Yesterday, I didn’t things so well… Yesterday was results day. I went in, again expecting to hear that this time the MRI just confirmed what they expected and that we could move on with the plans for surgery etc. Instead I was told that my lump is in fact bigger than anticipated and that they had noticed a couple others in my other breast and that one of my nodes (under the armpit) was also a bit enlarged which could be a sign that it had spread….Floored. What next? But this is just preliminary results as they hadn’t had a chance to examine the MRI in details.

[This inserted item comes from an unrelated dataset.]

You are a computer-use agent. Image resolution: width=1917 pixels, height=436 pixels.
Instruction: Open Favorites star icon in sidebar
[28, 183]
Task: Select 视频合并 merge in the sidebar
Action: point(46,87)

Next step? Well I got poked and proded a little more as they managed to squeeze me in for another ultrasound so they could check out those other lumps and got myself 2 more biopsies (well 6 really as they took 3 samples of each suspicious lumps). The half good news (although I am taking everything with a pinch of salt now) is that the radiologist didn’t think they were actual cancerous lumps just the usual cystic lumps – the sample will tell but lately none of the tests I have had have come back with the expected good news so I am not keeping my hopes up on that one.

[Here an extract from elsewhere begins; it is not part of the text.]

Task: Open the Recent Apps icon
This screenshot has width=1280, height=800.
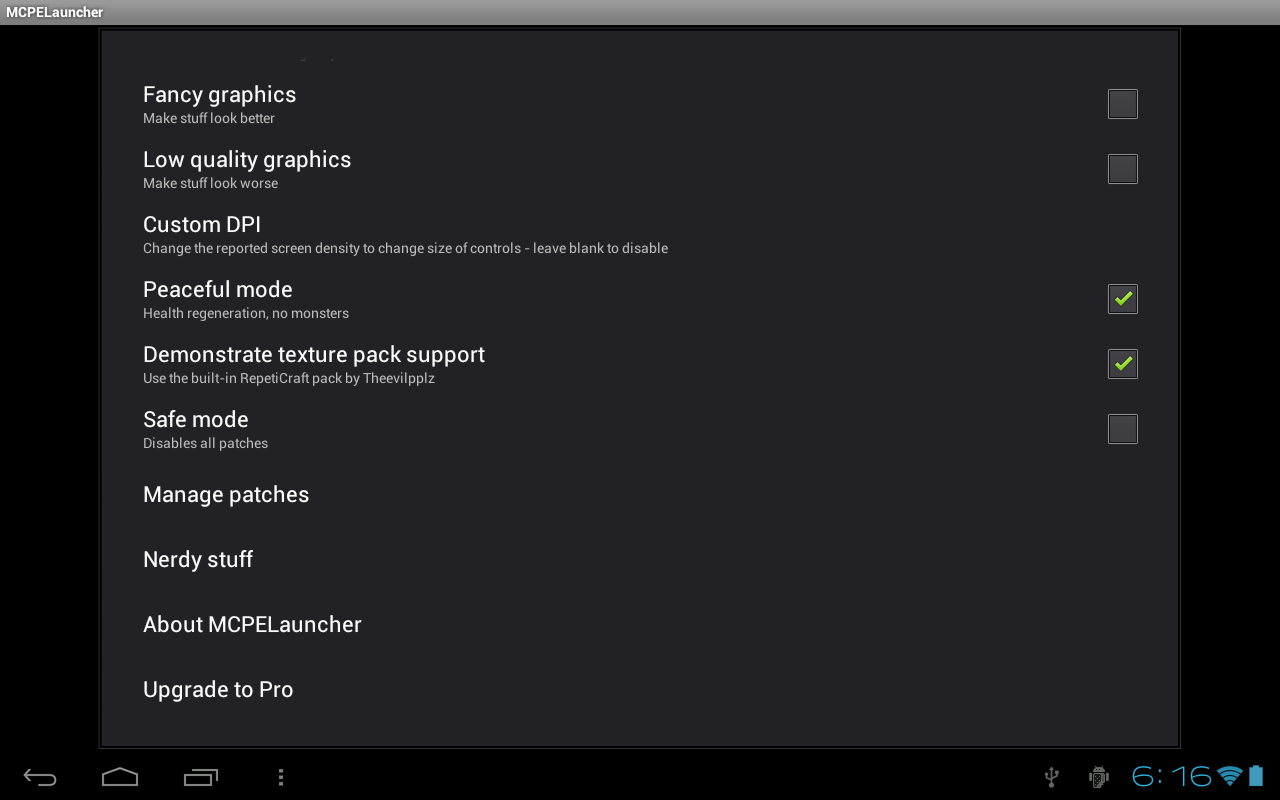Action: 200,776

It is now guaranteed that I will have chemotherapy and they are planning to start me with it (instead of starting with surgery) so it potentially shrinks the lump so the cosmetic effects are minimised. Apparently the order in which it’s done won’t affect my chances either way. However, from what the surgeon said, this can go one of 2 ways:
Outcome 1: chemo works a charm and shrinks the lump to under 2cm and I get small day surgery and end up with only a small whole in my chest.
Outcome 2: chemo works but instead of shrinking the lump, it drills holes in it turning it into swiss cheese so reducing the effective amount but not the size and therefore they will still have to take a big chunk out and I’ll end up with a bigger hole in my chest.
In both cases, I will experience the potential “fun” side effects of chemo which include hair loss (all of them), nausea/vomitting, chronic fatigue and last but not least sterility.
So I let myself be poked and prodded with a smile yesterday, then I went to the pub with my friends CN and TN who have been fantastically supportive.
I had to text, whatsapp 20,000 people who kept enquiring about the results – of course it wasn’t actually 20,000 people but it was too many times having to repeat the same mixed news. Everybody wanting to either volunteer to look after me or call me. I fobbed them off. I just couldn’t face having to repeat over the phone what I had told them via text. I went home and loaded episodes of The Big Bang Theory and forgot my worries for a while whilst I watch Sheldon make a fool of himself and Leonard still try to impress Penny.
I decided to turn in a little earlier and whilst I was washing my face of makeup, I broke down. It suddenly hit me and it felt so unfair and I just cried and cried and cried myself to sleep. I am angry at the situation but not at the world. I feel that I have always been a good person, taking care of myself and others when need be, hard working, reliable and trustworthy, a good friend…and it feels like a punishment. I am an atheist so I don’t believe I am being tested by some super-powerful god. This sucks big time and I know there is no reasons why I got this but it still seems so fucking unfair. And the uncertainty of it all is making it worse.